» **Provided data**:
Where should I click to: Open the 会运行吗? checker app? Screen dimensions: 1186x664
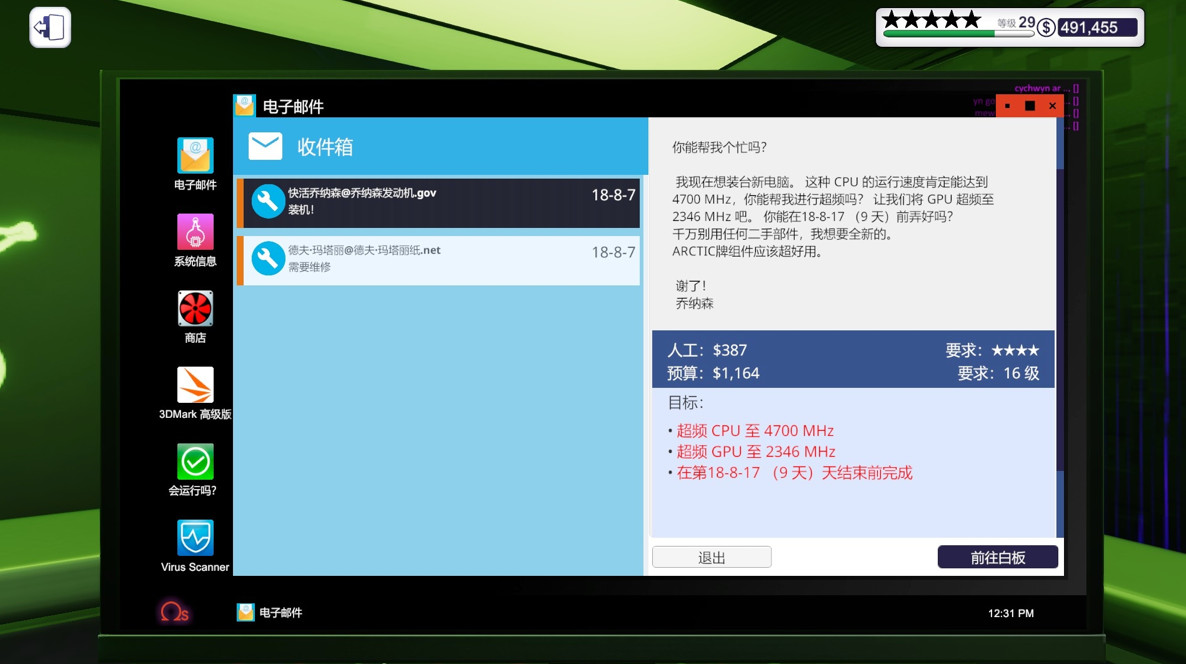195,460
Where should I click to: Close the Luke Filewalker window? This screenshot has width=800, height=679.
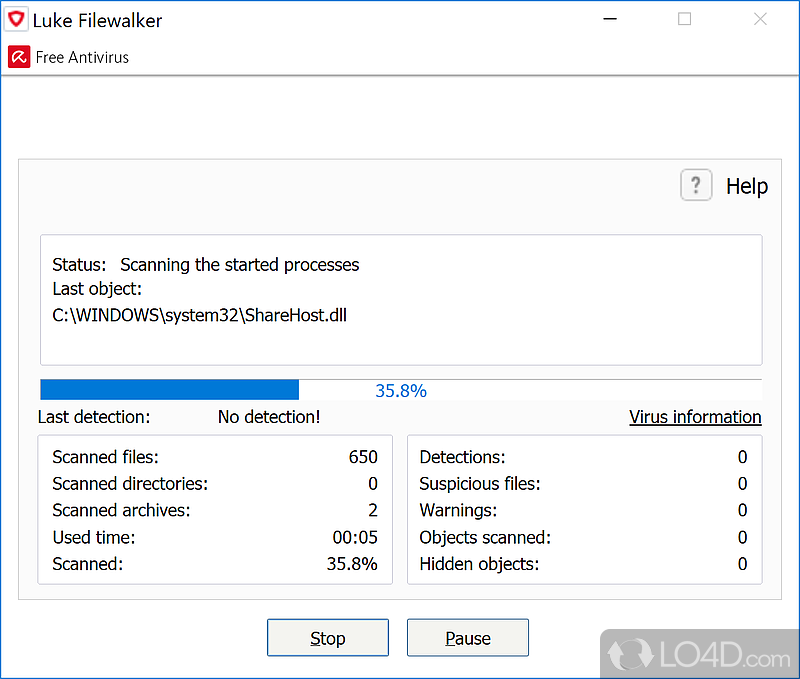tap(760, 20)
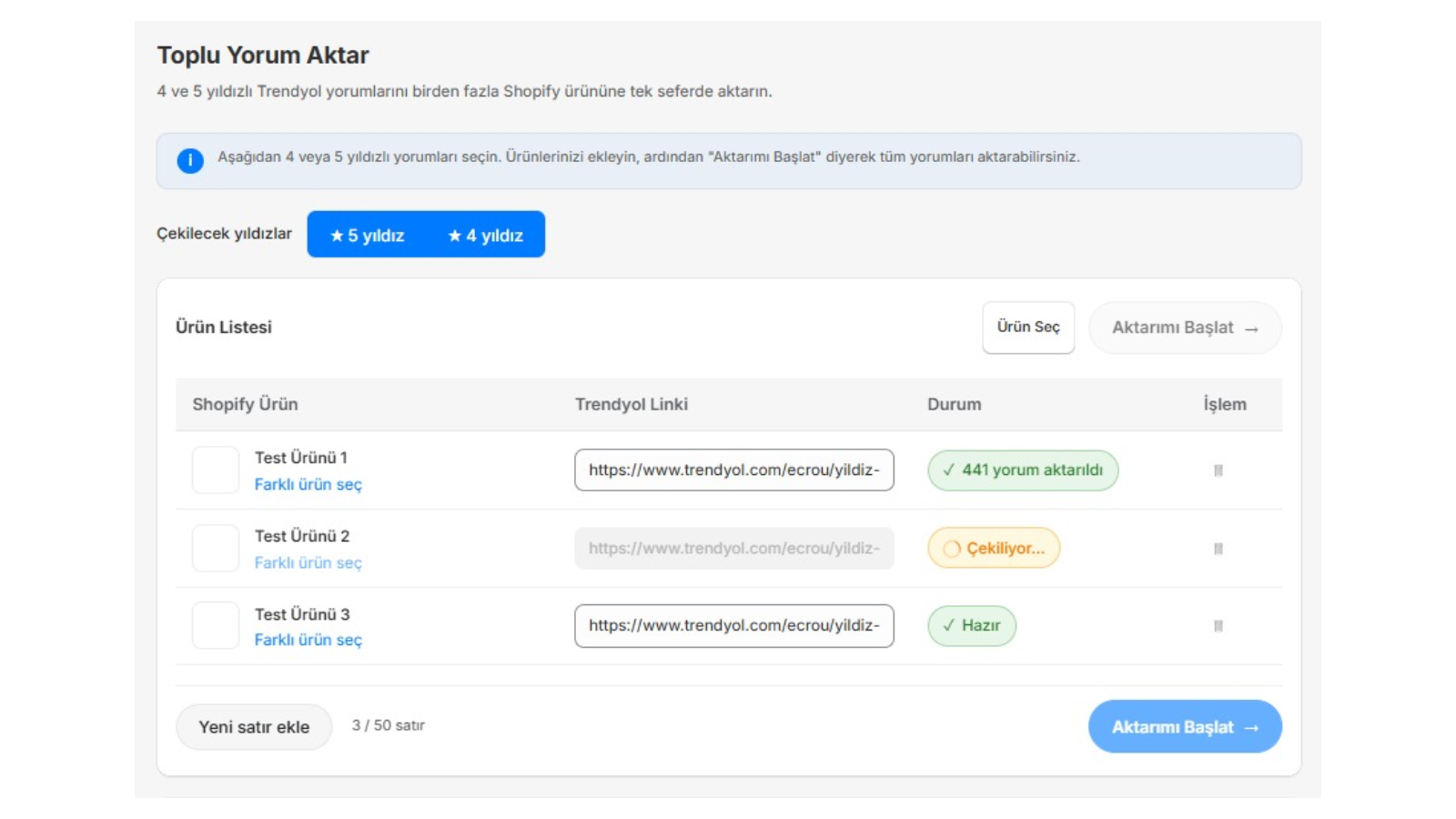Viewport: 1456px width, 819px height.
Task: Focus the Trendyol link field for Test Ürünü 1
Action: (x=733, y=470)
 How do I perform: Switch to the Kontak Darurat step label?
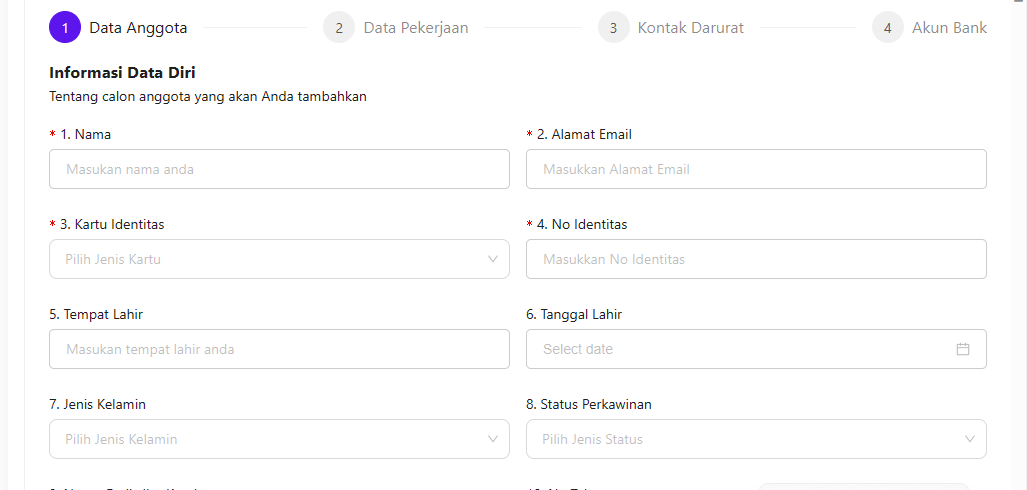tap(691, 28)
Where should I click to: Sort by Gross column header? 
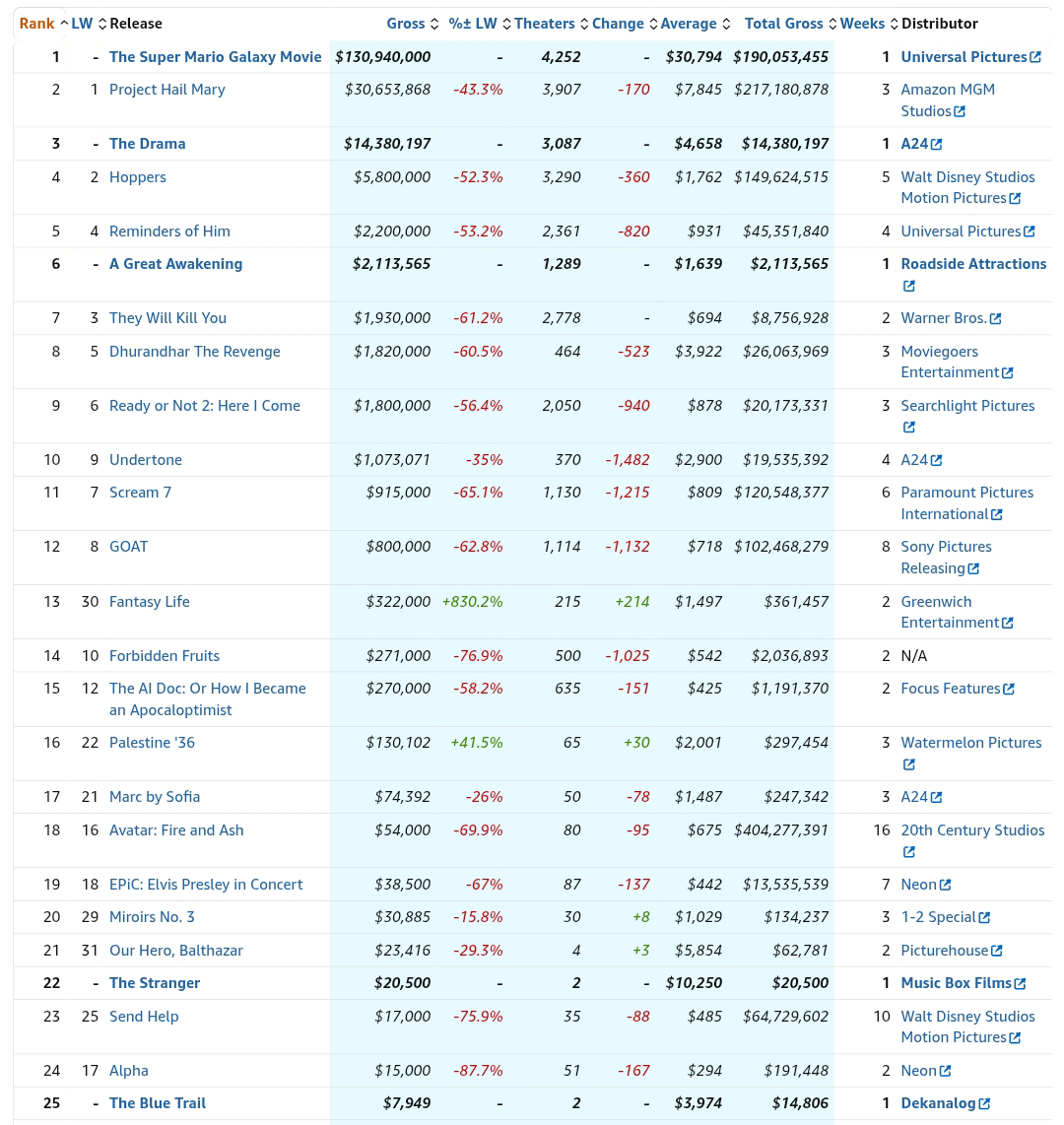pos(406,24)
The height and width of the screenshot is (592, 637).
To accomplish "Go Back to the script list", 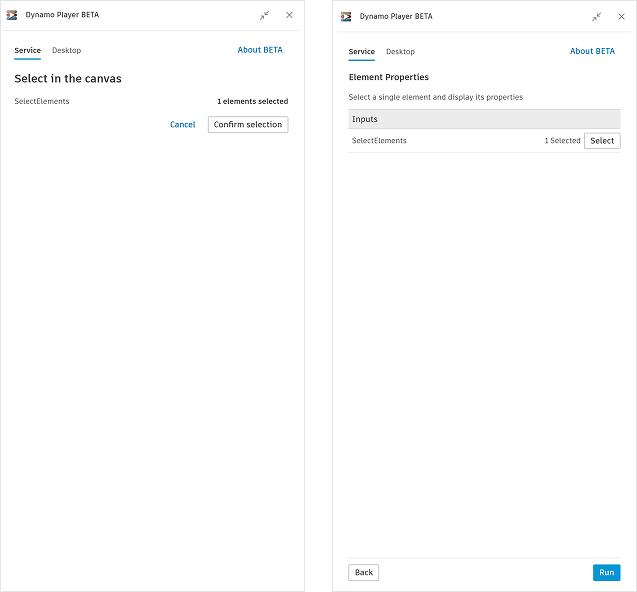I will pyautogui.click(x=364, y=573).
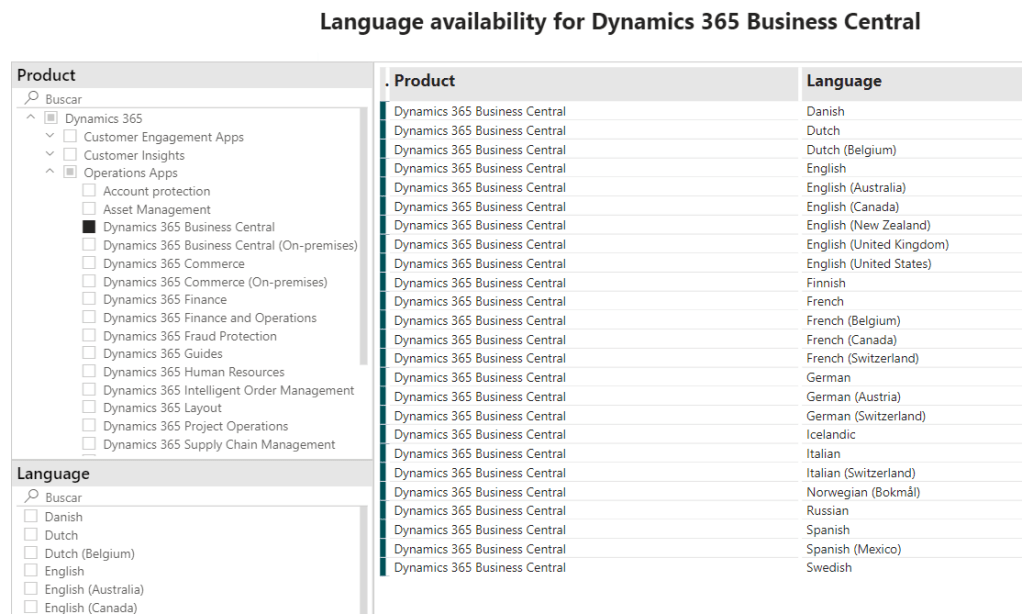The image size is (1022, 614).
Task: Select the Danish language checkbox
Action: coord(31,517)
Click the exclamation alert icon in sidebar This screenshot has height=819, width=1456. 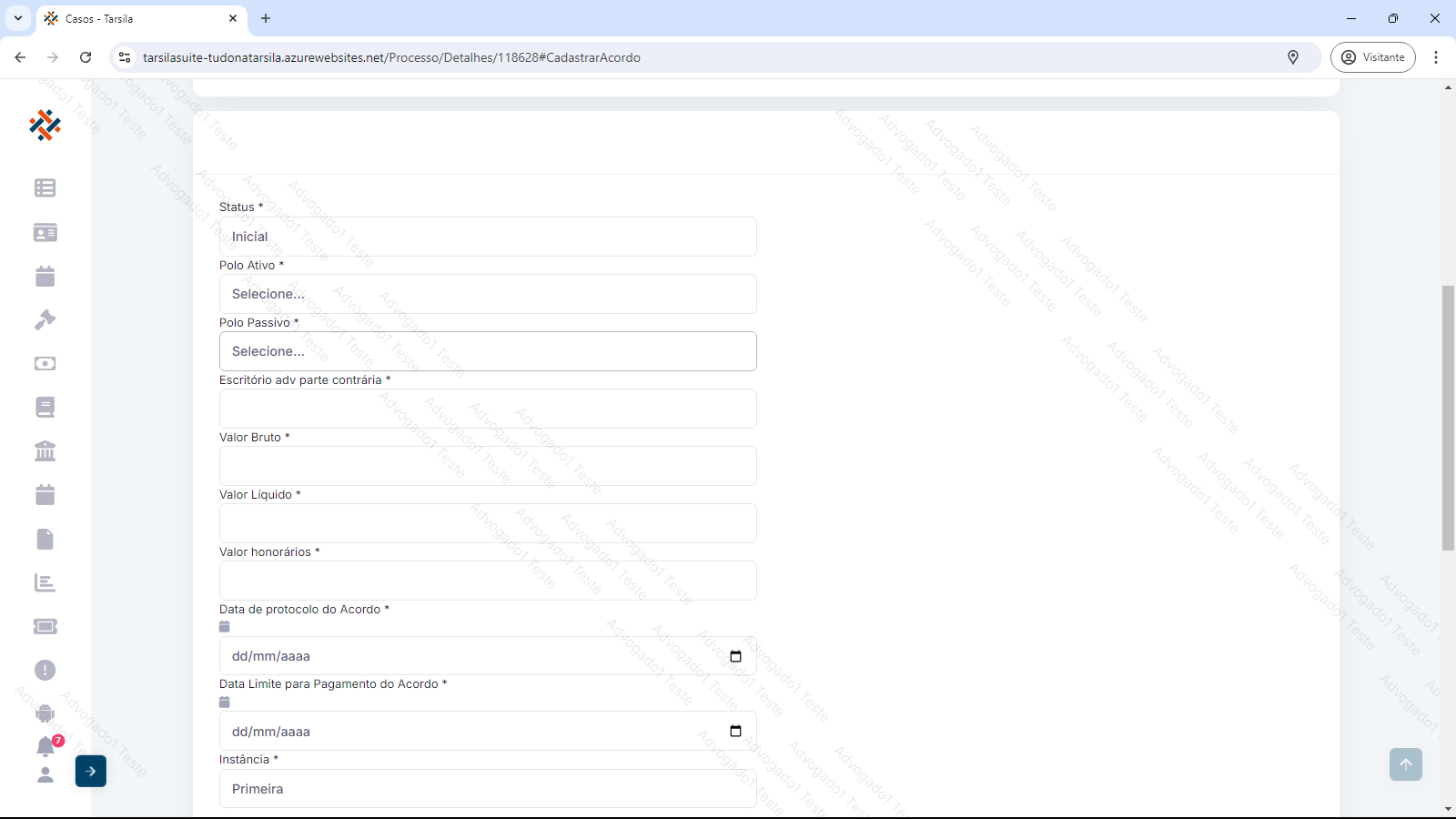pos(45,671)
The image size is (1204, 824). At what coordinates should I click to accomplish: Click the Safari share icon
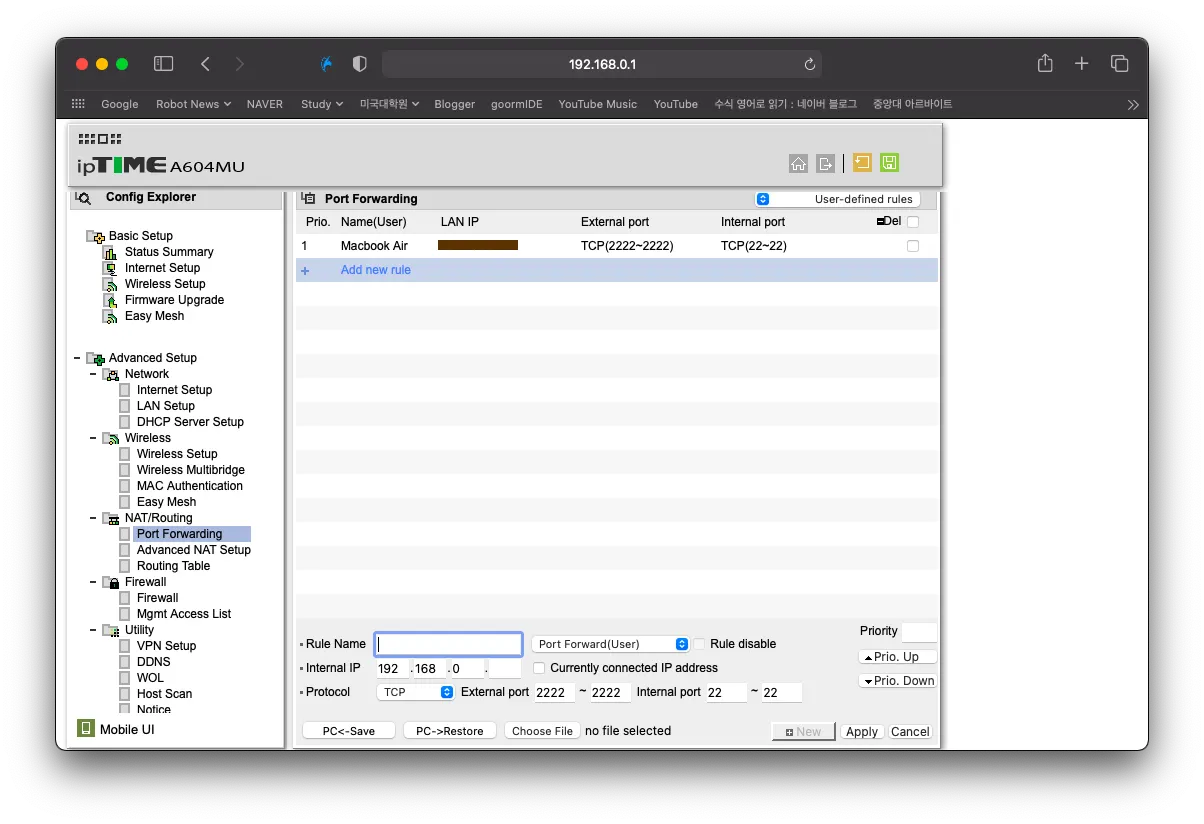[1045, 64]
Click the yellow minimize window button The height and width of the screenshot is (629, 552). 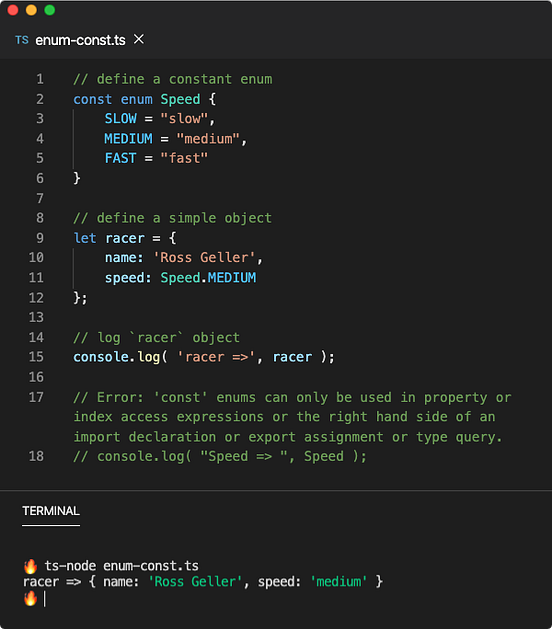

» **Work to be completed**:
Copy the records above from the first line through the line containing "The height and width of the screenshot is (592, 637).", both included, and leave out any pictures.

» **Solution to the problem**:
Where should I click to: Open the 会运行吗? checker app? Screen dimensions: 1186x664
195,460
Where should I click to: Close the Luke Filewalker window? This screenshot has width=800, height=679.
tap(760, 20)
Viewport: 1456px width, 819px height.
Task: Focus the Trendyol link field for Test Ürünü 1
Action: (x=733, y=470)
 How do I perform: Switch to the Kontak Darurat step label?
tap(691, 28)
Where should I click to: Sort by Gross column header? 
pos(406,24)
The height and width of the screenshot is (592, 637).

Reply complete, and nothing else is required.